7.5.2019
13:00-14:00
Meeting room 229, Psychologicum (Siltavuorenpenger 1 A, 00170 Helsinki)
Ann Rigney (Utrecht University): A new narrative for Europe: what are the alternatives?
Since Renan (1882), it is generally believed that collective identities are sustained by a shared cultural memory. In line with this, European heritage institutions, including the European House of History, have been concerned to develop a common over-arching narrative for Europe that would provide symbolic and affective support for other processes of integration. In my presentation I will draw on recent insights in the interdisciplinary field of cultural memory studies to provide a more dynamic and generative model of the relationship between identity and memory, presenting the latter as 'processual and relational' (Olick 2007) rather than as a monolithic fixed legacy. Drawing on a range of examples from across Europe, I will show how cultural memory, while it is often invoked as a bulwark against change, also operates as a communicative resource for making new connections across traditional borders.

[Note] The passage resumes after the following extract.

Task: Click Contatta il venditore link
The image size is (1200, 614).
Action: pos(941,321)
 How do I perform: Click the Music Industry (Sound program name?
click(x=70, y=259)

Ann Rigney is professor of Comparative Literature at Utrecht University and founder of the Utrecht Forum for Memory Studies. She has published widely in the field of memory studies, both on theoretical issues and with reference to specific developments in memory cultures since the early 19th century. Her many publications include Imperfect Histories (Cornell UP, 2001), The Afterlives of Walter Scott: Memory on the Move (Oxford UP, 2012), Mediation, Remediation, and the Dynamics of Cultural Memory (ed. with A. Erll, de Gruyter, 2009), Transnational Memory: Circulation, Articulation, Scales (ed. with C. De Cesari; de Gruyter, 2014). In 2018 she was awarded an ERC advanced grant for her project Remembering Activism: The Cultural Memory of Protest in Europe (ReAct), which will run until 2024.